L'exhibitionnisme se caractérise par l'obtention d'une excitation sexuelle en exhibant ses organes génitaux, habituellement devant une personne inconnue en recherchant un effet de surprise. Cela peut être également un puissant désir d'être observé par d'autres personnes pendant l'activité sexuelle. Le trouble exhibitionniste consiste à agir du fait de ces pulsions sur une personne non consentante ou d'éprouver une profonde détresse ou un déficit fonctionnel en raison de ces pulsions et impulsions.

L'exhibitionnisme est une forme de paraphilie, mais la plupart des exhibitionnistes ne répond pas aux critères cliniques d'un trouble paraphilique, lesquels exigent que le comportement, les fantasmes, ou les désirs intenses d'une personne se traduisent par une souffrance cliniquement significative ou une altération fonctionnelle ou un préjudice à autrui (ce qui, dans l'exhibitionnisme comprend le fait d'agir compulsivement sur une personne non consentante). La pathologie doit également avoir été présente pendant ≥ 6 mois.

La prévalence estimée chez l'homme est entre 2 et 4%; elle est inférieure chez la femme. Peu de femmes reçoivent un diagnostic d’exhibitionnisme; la société sanctionne certains comportements exhibitionnistes chez la femme (par le biais des médias et dans les lieux de divertissement).

L'exhibitionniste (habituellement un homme) peut se masturber alors qu'il s'exhibe ou en s'imaginant qu'il s'exhibe. Il peut être conscient de son besoin de surprendre, de scandaliser ou d'impressionner le spectateur involontaire. La victime est presque toujours une femme adulte ou un enfant de l'un ou l'autre sexe. Le contact sexuel réel est rarement recherché, et le témoin involontaire est rarement agressé physiquement.

Cela début souvent pendant l'adolescence; le premier acte se produit parfois à la préadolescence ou à la maturité.

Environ 30% des délinquants sexuels de sexe masculin appréhendés sont des exhibitionnistes. Ils présentent le taux de récidive le plus élevé de tous les délinquants sexuels; environ 20 à 50% récidivent et sont à nouveau arrêtés.

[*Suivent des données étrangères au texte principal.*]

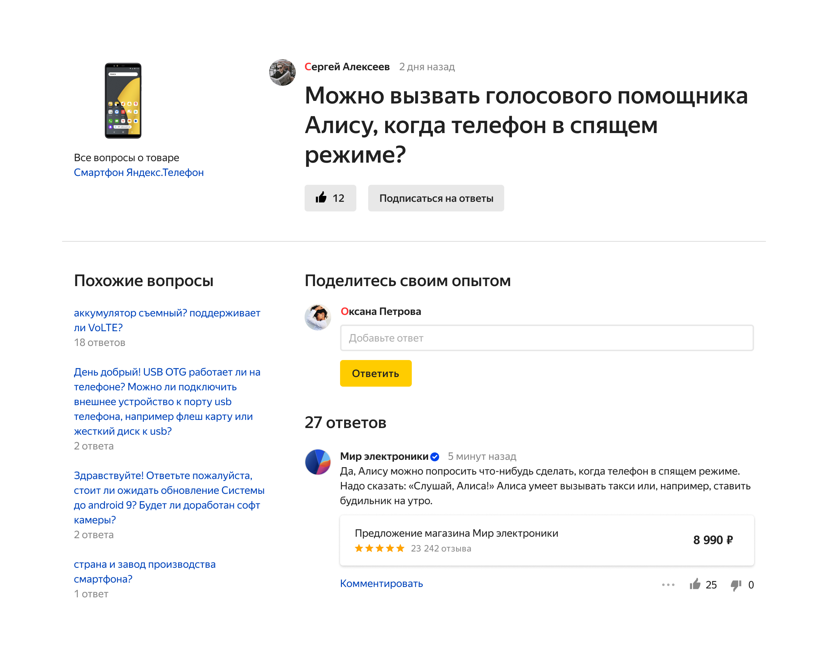Open the android 9 update question
Viewport: 828px width, 655px height.
(x=169, y=497)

La plupart des exhibitionnistes sont mariés, mais le mariage est souvent entaché d'une mauvaise adaptation sociale et sexuelle, notamment de troubles fréquents de la sexualité.

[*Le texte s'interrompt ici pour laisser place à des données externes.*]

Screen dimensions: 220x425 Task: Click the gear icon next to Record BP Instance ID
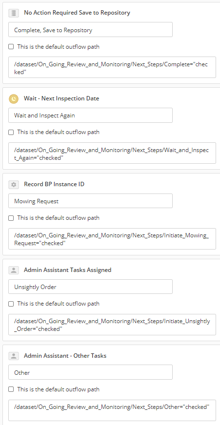14,185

Les exhibitionistes peuvent également avoir un désordre de personnalité ou un trouble des conduites.

Pour certaines personnes, l'exhibitionnisme s'exprime par un fort désir que les autres regardent leurs ébats sexuels. Ce qui séduit de telles personnes ne consiste pas tant à surprendre un public, mais plutôt à être observé par un public consentant. La personne qui présente une compulsion de cette forme d'exhibitionnisme peut faire des films pornographiques ou devenir actrice de show pour adultes. Elles sont rarement gênées par ce besoin sexuel et peuvent ne pas avoir de trouble psychiatrique.

Traitement du trouble exhibitioniste

  • Psychothérapie, groupes de soutien, et inhibiteurs de la recapture de la sérotonine

  • Parfois, médicaments anti-androgènes

Lorsque la loi est violée, conférant un statut de délinquant sexuel, la prise en charge thérapeutique débute habituellement par la psychothérapie, la participation à des groupes de soutien et par la prescription d'inhibiteurs sélectifs de la recapture de la sérotonine.

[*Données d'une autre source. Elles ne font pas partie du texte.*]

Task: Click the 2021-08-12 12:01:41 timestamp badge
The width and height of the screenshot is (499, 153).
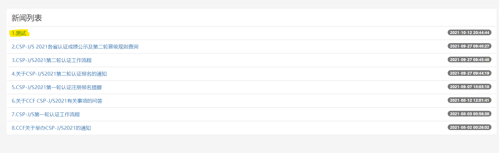Action: point(469,100)
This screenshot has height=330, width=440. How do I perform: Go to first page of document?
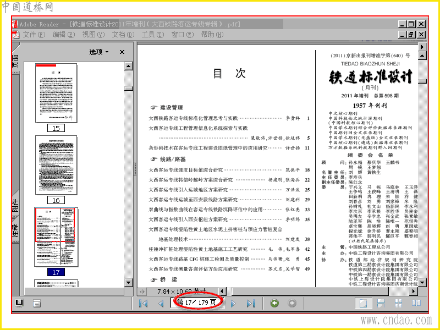pyautogui.click(x=144, y=304)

Si ces médicaments sont inefficaces et si le trouble est sévère, les médicaments qui réduisent les taux de testostérone et donc réduisent la libido doivent être envisagés. Ces médicaments sont considérés comme des anti-androgènes, bien que les médicaments les plus couramment utilisés ne bloquent pas réellement les effets de la testostérone. Ces médicaments comprennent la gonadolibérine (GnRH) (p. ex., le leuprolide) et l'acétate de médroxyprogestérone; tous deux diminuent la production hypophysaire de l'hormone lutéinisante (LH) et de l'hormone folliculo-stimulante (FSH). Un consentement éclairé complet et une surveillance appropriée de la fonction hépatique et des taux de testostérone sérique sont nécessaires.

Les taux de récidive sont élevés. L'efficacité du traitement est contrôlée par l'auto-évaluation, la pléthysmographie pénienne et les dossiers d'arrestation.